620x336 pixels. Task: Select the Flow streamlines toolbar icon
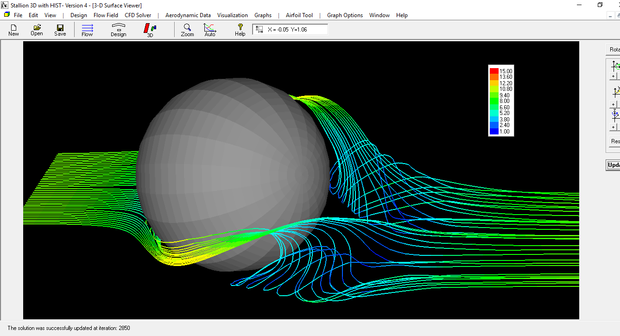pos(87,29)
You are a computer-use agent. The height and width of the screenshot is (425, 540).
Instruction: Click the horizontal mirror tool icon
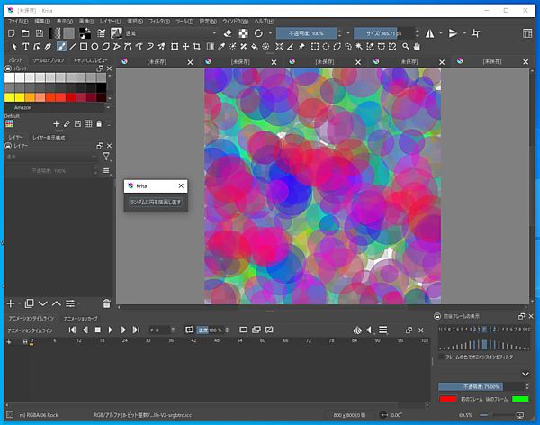428,32
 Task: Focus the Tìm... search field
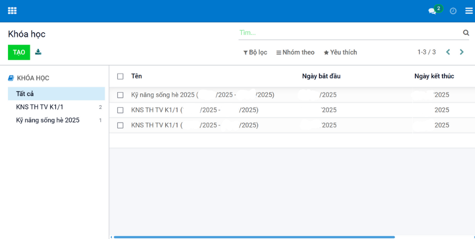coord(348,33)
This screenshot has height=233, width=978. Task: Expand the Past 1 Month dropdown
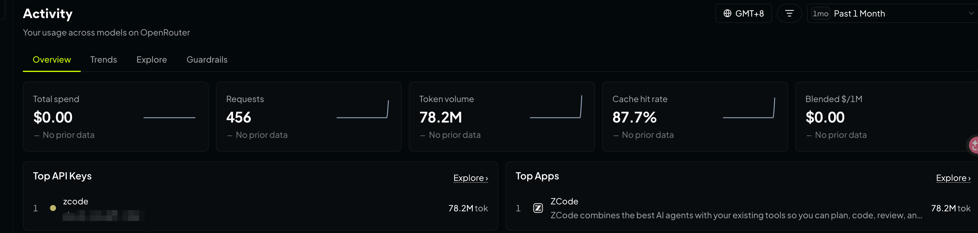(x=892, y=13)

────────────────────

Aim of the task: Please transcribe each entry exactly and exclude any image it contains.

Result:
620x336 pixels. Task: Select the Flow streamlines toolbar icon
pos(87,29)
You are a computer-use agent. The height and width of the screenshot is (425, 540).
Instruction: Click the horizontal mirror tool icon
428,32
 Task: Focus the Tìm... search field
coord(348,33)
This screenshot has height=233, width=978. Task: Expand the Past 1 Month dropdown
(x=892, y=13)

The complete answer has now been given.